→ WORK INSTRUCTIONS
Turn the entries below, starting with the line containing "You are a GUI" and going on through the line containing "click(x=12, y=88)", into a two-column CSV with columns instruction and action, one row per entry, with the entry's text and its answer each in a single quoted field and line breaks replaced by spaces. Leave the pictures out.

→ DATASET ROWS
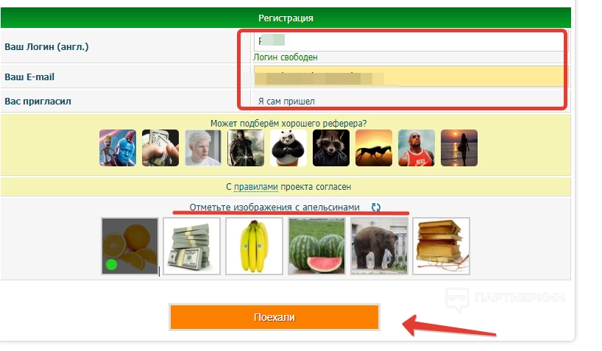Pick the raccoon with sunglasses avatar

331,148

* * *

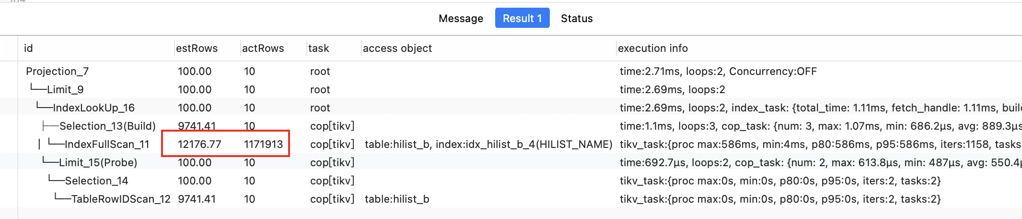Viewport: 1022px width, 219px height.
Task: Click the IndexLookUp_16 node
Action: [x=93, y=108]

==

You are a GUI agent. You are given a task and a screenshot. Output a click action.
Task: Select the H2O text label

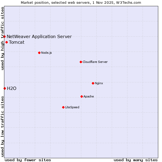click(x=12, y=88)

→ WRITTEN RESPONSE
instruction,action
"You are a GUI agent. You are given a task and a screenshot. Output a click action. Task: Select the H2O text label","click(x=12, y=88)"